Talking about inspirations, she’s as likely to mention Queen as Patsy Cline. Her work covers a big canvas, including collaborations with dozens of musicians over the years (Paul Rigby, Calexico, and an assorted set of sidemen known as “her boyfriends,” just to name a few).
In studio, Neko obsesses over sound. Always involved with how her albums were recorded, she’s seized and embraced the role of producer. Standing halfway up a half-built stairway, she hammers nails into place as she goes along. Despite blowing every deadline she’s ever been given, Neko feels in her bones when a song or a project is done.
“Music is so weird,” she says, “because you never arrive where you’re going.” If her career were mapped, it might be a choose-your-own-adventure book. She hasn’t masterminded each album with some absolute endpoint in mind. “I’ve never been afraid to ask for help. I’m able to trust myself in the moments where I don’t know what’s going to happen.”

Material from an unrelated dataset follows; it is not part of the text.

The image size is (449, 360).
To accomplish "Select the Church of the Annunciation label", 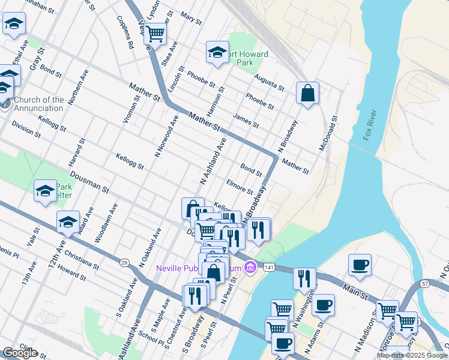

Neko insists on being larger than the narrow space that the world allocates to women. But don’t tell her what kind of feminist she’s supposed to be. There’s a famous dementia test in which you look at the pictures of an elephant or a giraffe and name them. Neko Case is the opposite of that. What if, by letting everything out of these cages, by taking the labels off living things, we had to encounter the world as it really is? The wild things, the lost things, the things that scare you, and the things that you love—what if it turns out all that is really home? What if, by writing about that, you could reinvent the universe?
What if some wild creature drags you out to the woods, but the woods begin to become the whole world, and your earlier home, still visible in the distance, suddenly seems less interesting than where you are now? You might be in the middle of a Neko Case song.
She’s doing it on her own terms, but the legacy she’s building is one that can stand up to music made by any other solo artist in her lifetime. Don’t look away; you never know what might happen. “I’m just trying,” she says, “to be myself as hard as I can.”